## Problem
Transcribe the rows below word for word, covering the stretch from the line containing "The image size" through the end of the rows. Leave the pictures out of your answer.

## Stored records
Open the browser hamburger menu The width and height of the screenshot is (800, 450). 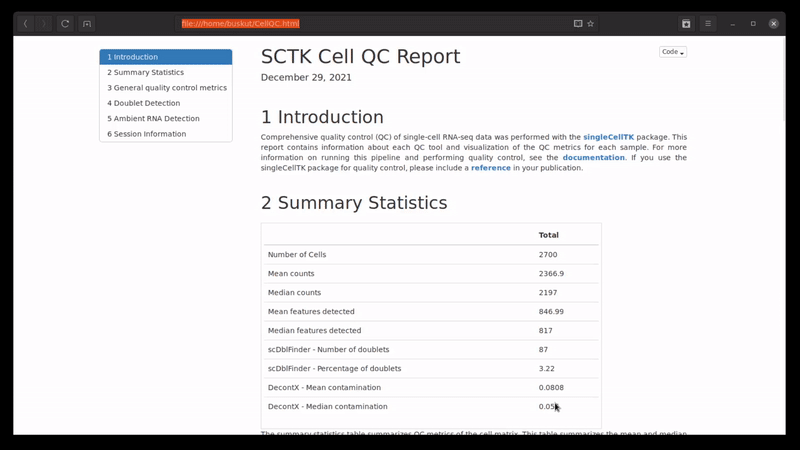click(708, 24)
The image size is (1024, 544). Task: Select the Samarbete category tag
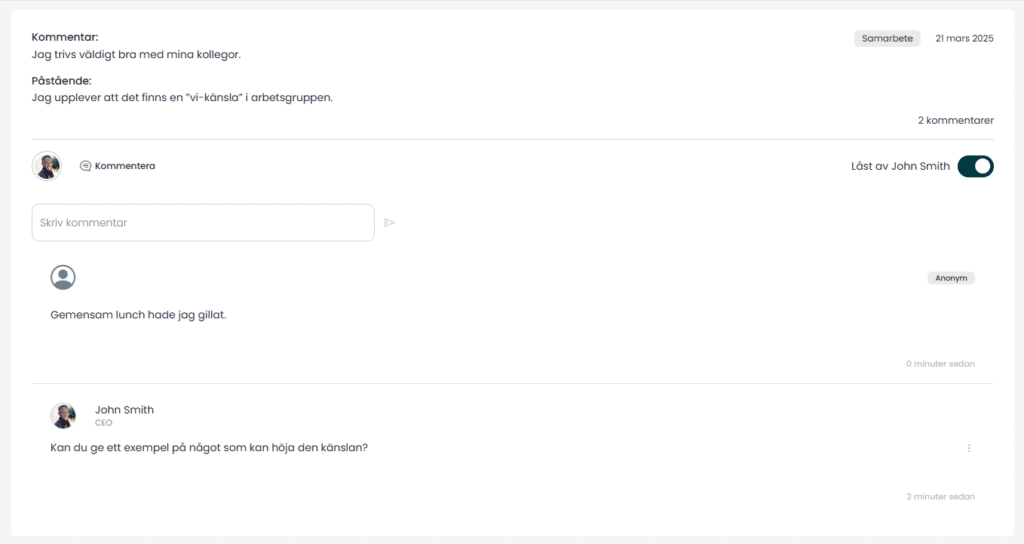[x=887, y=39]
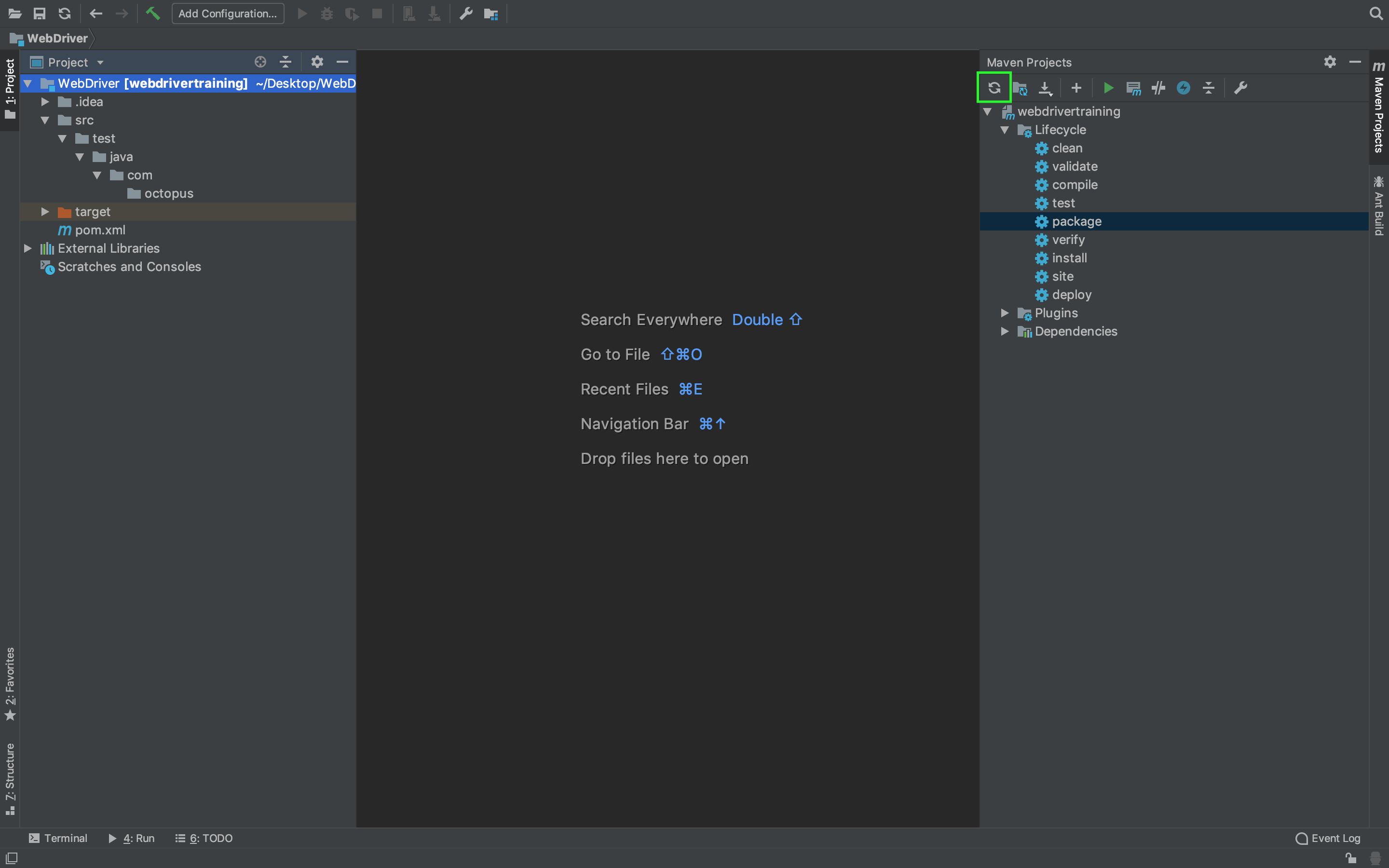Screen dimensions: 1389x868
Task: Expand the target folder
Action: [x=45, y=212]
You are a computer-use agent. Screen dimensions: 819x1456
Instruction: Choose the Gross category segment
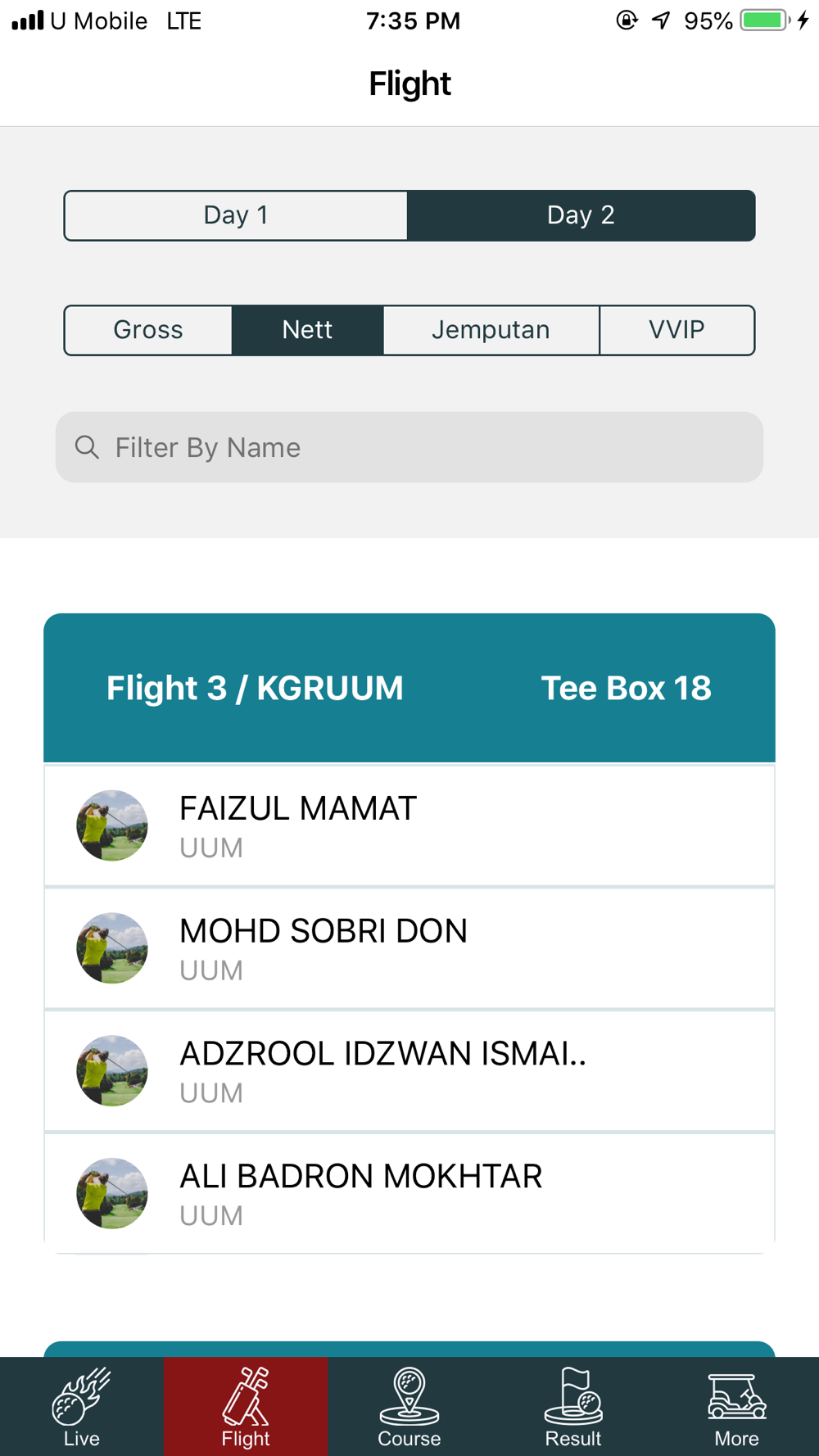click(148, 330)
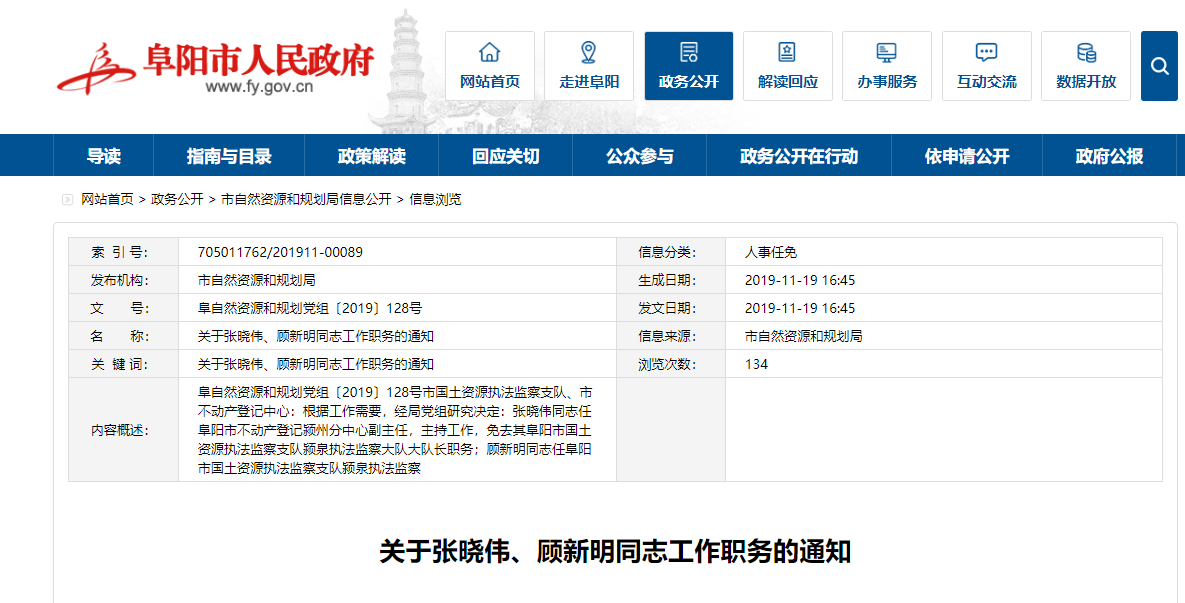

## Task response
The image size is (1024, 544). Task: Select the Samarbete category tag
[x=887, y=39]
Screen dimensions: 1389x868
Task: Expand the target folder
Action: [x=45, y=212]
You are a computer-use agent. Screen dimensions: 819x1456
Instruction: Choose the Gross category segment
click(148, 330)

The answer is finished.